From mboxrd@z Thu Jan  1 00:00:00 1970
From: Alexei Starovoitov <ast@plumgrid.com>
Subject: Re: [PATCH net-next 1/2] bpf: allow extended BPF programs access
 skb fields
Date: Fri, 13 Mar 2015 09:22:48 -0700
Message-ID: <55030ED8.4020209@plumgrid.com>
References: <1426213271-8363-1-git-send-email-ast@plumgrid.com> <1426213271-8363-2-git-send-email-ast@plumgrid.com> <5502B48B.7040909@iogearbox.net>
Mime-Version: 1.0
Content-Type: text/plain; charset=windows-1252; format=flowed
Content-Transfer-Encoding: 7bit
Return-path: <linux-kernel-owner@vger.kernel.org>
In-Reply-To: <5502B48B.7040909@iogearbox.net>
Sender: linux-kernel-owner@vger.kernel.org
To: Daniel Borkmann <daniel@iogearbox.net>, "David S. Miller" <davem@davemloft.net>
Cc: Thomas Graf <tgraf@suug.ch>, linux-api@vger.kernel.org, netdev@vger.kernel.org, linux-kernel@vger.kernel.org
List-Id: linux-api@vger.kernel.org

On 3/13/15 2:57 AM, Daniel Borkmann wrote:
> On 03/13/2015 03:21 AM, Alexei Starovoitov wrote:
>> introduce user accessible mirror of in-kernel 'struct sk_buff':
>
> For each member, I'd also add BUILD_BUG_ON()s similarly as we have in
> convert_bpf_extensions().
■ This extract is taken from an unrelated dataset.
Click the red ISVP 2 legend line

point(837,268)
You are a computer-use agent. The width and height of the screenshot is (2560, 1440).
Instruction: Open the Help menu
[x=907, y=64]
That way, people won't forget to adjust the
> code.

I thought about it, but didn't add it, since we already have them
in the same file several lines above this spot.
I think one build error per .c file should be enough to attract
attention.
Though I'll add a comment to convert_bpf_extensions() that build_bug_on
errors should be addressed in two places.
btw I've tried to do a common converter, but since offsets are different
and the way instructions are stored are also different it was messy.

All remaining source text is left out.